Summary
It has been proposed that one of the causes for endodontic failure is the passing of bacteria through the apical foramen, which produces an inflammatory response, either by direct action or by activating the immune system. The apical seal with gutta-percha points and sealant is what stops these bacteria from passing, but in the presence of humidity, this seal is subject to solubility and it allows bacterial leakage. The aim of this study was to compare the apical bacterial leakage that occurs after root filling using Topseal® and Tubliseal® sealers, for which an experimental study was conducted and 26 single-rooted freshly extracted teeth were selected, that were then instrumented with Protaper ® Universal until the F3 file, ending with an apical stop using a # 45 K-type file, under permanent and abundant irrigation with 5% sodium hypochlorite. The teeth were randomly divided into two groups that were filled by Lateral Condensation and Topseal®, G1 (n=12, and Tubliseal®, G2 (n=12) sealers. The external surface of the roots was covered with nail polish except the apical 2 mm and mounted in a dual chamber device for bacterial filtration, leaving the apexes immersed in bile esculin agar broth with Enterococcus faecalis obtained from clinical specimens. They were incubated at 37°C for 10 weeks and bacterial filtration was determined by the appearance of turbidity in the medium of the chamber with sterile broth.
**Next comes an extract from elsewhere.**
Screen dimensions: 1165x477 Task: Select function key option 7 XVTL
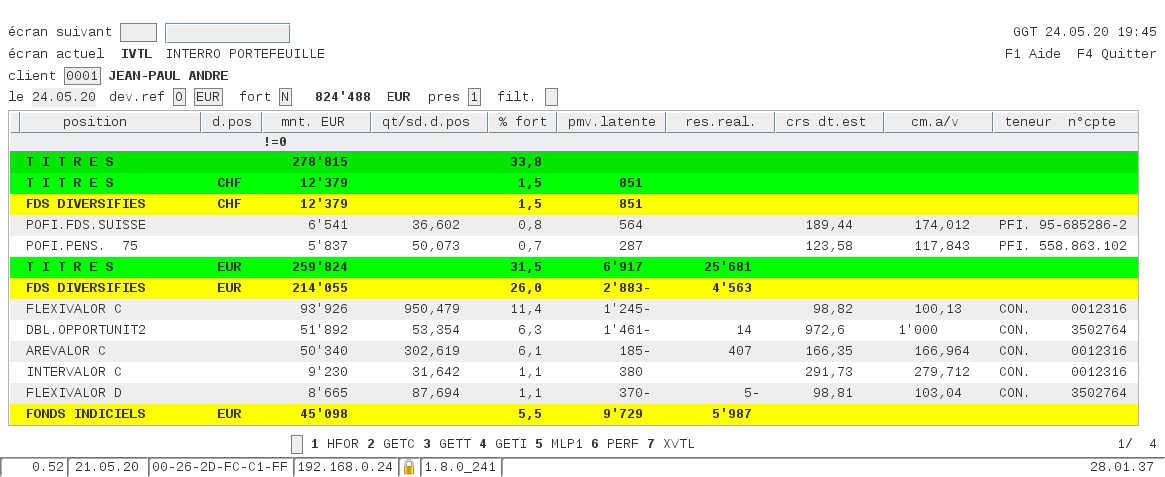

The elapsed days were measured to verify the presence of bacterial growth and the number of positive specimens, values that were recorded and analyzed using the X2 test statistic. The samples filled using Topseal® had higher bacterial filtration (66.64%) than the ones filled using Tubliseal® (58.31%), showing no significant difference (X2 =0.16), showing both high levels of apical filtration.
KEY WORDS: apical seal, apical leakage, lateral condensation, root canal sealer.
How to cite this article
MONARDES, C. H.; ABARCA, R. J. & CASTRO, H. P. Apical microfiltration of two cement sealers. An in vitro study. Int. J. Odontostomat., 8(3):393-398, 2014.